Warum sind SmartMeter eigentlich gut?

SmartMeter haben viele positive Eigenschaften.

  • Durch die besserer und genauere Erfassung der Quellen und Verbraucher lässt sich unser Netz viel besser stabil halten.
  • Ein genauer Überblick über den Verbrauch erleichtert das individuelle Strom sparen und kann auch motivieren
  • Es werden spezifische Tarife möglich, z.B. billiger Strom wenn viel Windkraft oder Solarenergie in Überfluss zur Verfügung steht
  • Intelligente Geräte mit hohem Stromverbrauch (Waschmaschinen, Trockner, Geschirrspüler) könnten so verzögert starten, wenn der Strom billiger ist

Warum sind SmartMeter gut gemeint und schlecht gemacht?

Zum einen sind höhere Kosten damit verbunden, ohne das irgendwelche Vorteile zu erwarten sind, zumindest fuer die, die die Kosten zu tragen haben (Verbraucher). Der Einbaubetrieb wird zwar bis wohl auf 20€ jährlich für Kleinverbraucher gedeckelt bleiben, aber für grössere Verbraucher und Erzeuger sind bis zu 200 Euro jährlich möglich. Dazu gibt es derzeit weder variable Tarifmodelle oder solche die mit den zertifizierten SmartMetern zusammenarbeiten. Also nix mit den Vorteilen für Verbraucher. Im Gegenteil, wenn der Verteilerschrank nicht genügend Platz oder andere Parameter (geeignete Grundplatte) hat, werden sicher Zusatzkosten entstehen, die ebenfalls vom Hauseigentuemer zu tragen sind.

Der Zugriff auf die Daten ist für den Endverbraucher auch nicht wirklich möglich, jedenfalls nicht über das hinaus was der gute, alte Ferraris Zahler schon erlaubte: In Keller gehen und den Zähler ablesen. Na ja, eine die rote Marke auf der Scheibe ersetzende Leuchtdiode die blinkt kann man ggf elektronisch auslesen, aber das ging auch schon für kleines Geld mit dem guten alten Ferraris Zähler.

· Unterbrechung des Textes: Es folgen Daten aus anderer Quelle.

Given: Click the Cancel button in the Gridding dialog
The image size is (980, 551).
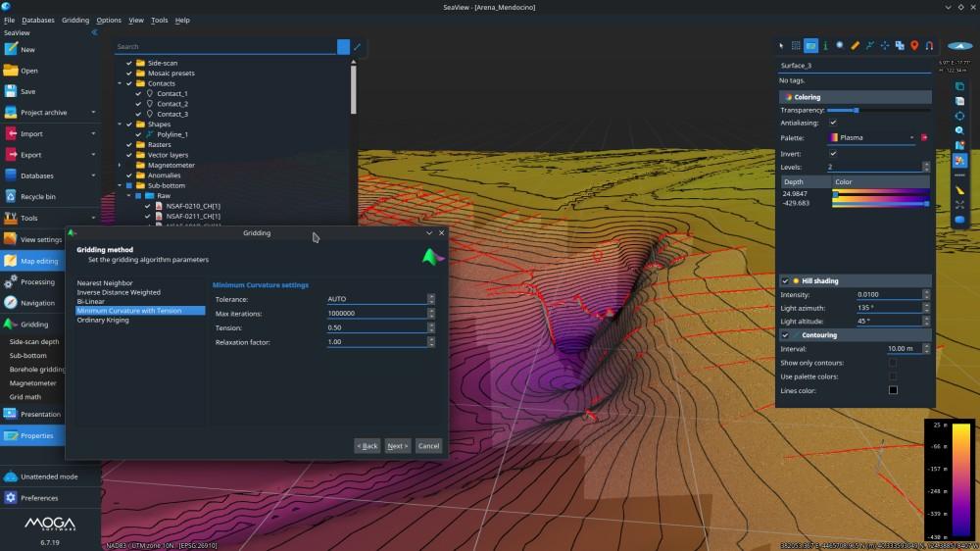Looking at the screenshot, I should pyautogui.click(x=429, y=446).

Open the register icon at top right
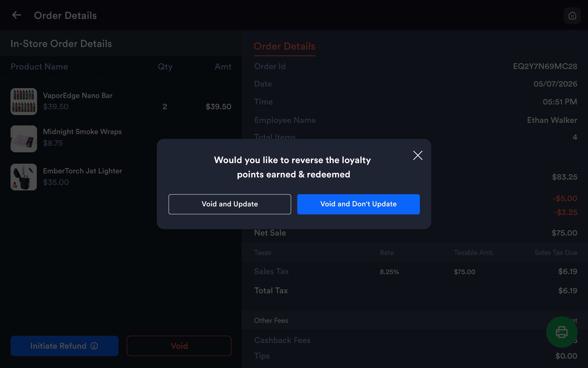pos(572,16)
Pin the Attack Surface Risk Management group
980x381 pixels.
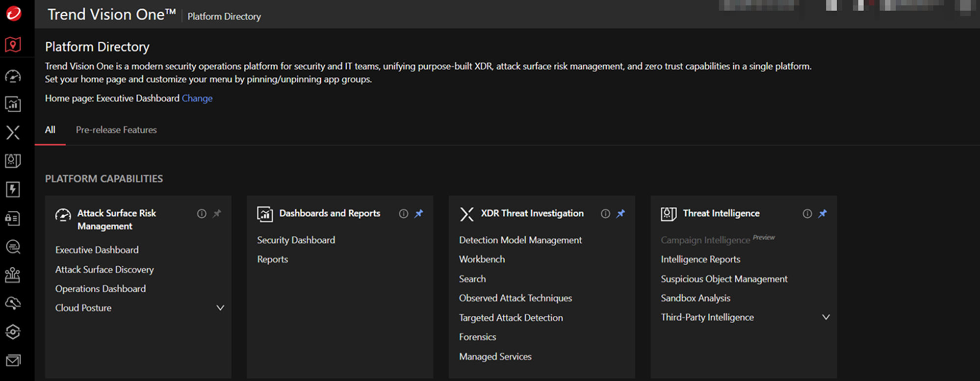tap(217, 214)
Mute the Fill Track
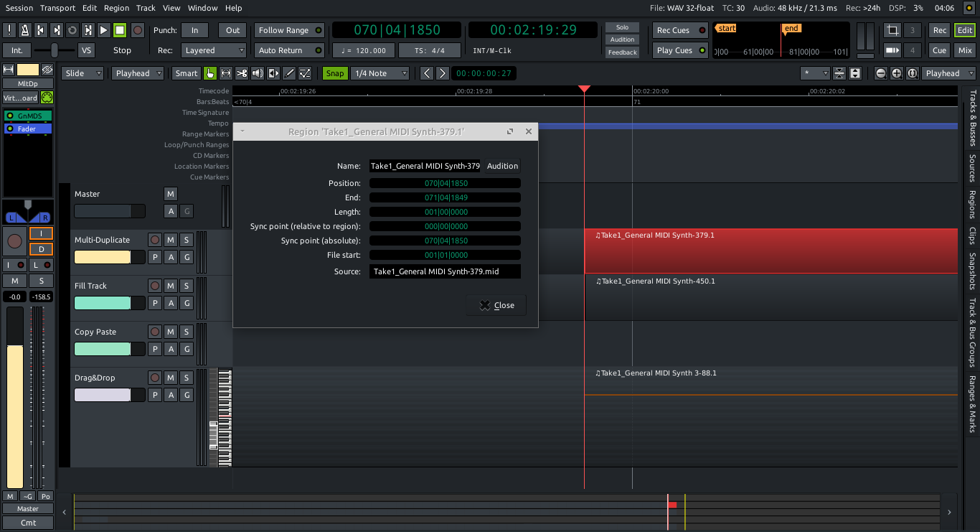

Sparen werden also wohl nur die Netz- und Messstellenbetreiber, zahlen dafür werden die Verbraucher, die noch nicht einmal Anspruch auf die Daten haben. Zudem ergeben sich viele neue Problem hinsichtlich Datenschutz (wer hat Zugriff auf die Daten) und möglicher Manipulationen. Verbraucher könnten Ihr SmartMeter manipulieren, aber dazu benötigt man kriminelle Energie und Know-how, der Vorgang muss unbemerkt bleiben und lohnt sich deswegen kaum [Diejenigen, die das können, sparen sagen wir vielleicht 200€ im Jahr, und verbrauchen so viel Zeit mit dem Hack, in der sie mit Ihrem Know-how locker Tausende Euro legal verdienen könnten….]. Viel schlimmer werden die möglichen, für Endverbrauche kaum beweisbaren Manipulationen, zum Beispiel im Auftrage von unseriösen Anbietern sein, die sich durch beauftragte Manipulation im großen Stil unbemerkt große Summen durch überhöhte Verbrauchsmeldungen aneignen könnten, was natürlich deutlich lohnenswerter ist.
Und mangels Transparenz lässt sich das auch schwer für den Endverbraucher nachweisen lassen.

Fazit

Fazit: Der Autor könnte auch sehr gut ohne SmartMeter unter diesen Umständen leben, denn es kostet nur Geld und Privatsphäre und bringt sonst keine direkten Vorteile [höchstens wenn die Stromausfälle wirklich weniger werden]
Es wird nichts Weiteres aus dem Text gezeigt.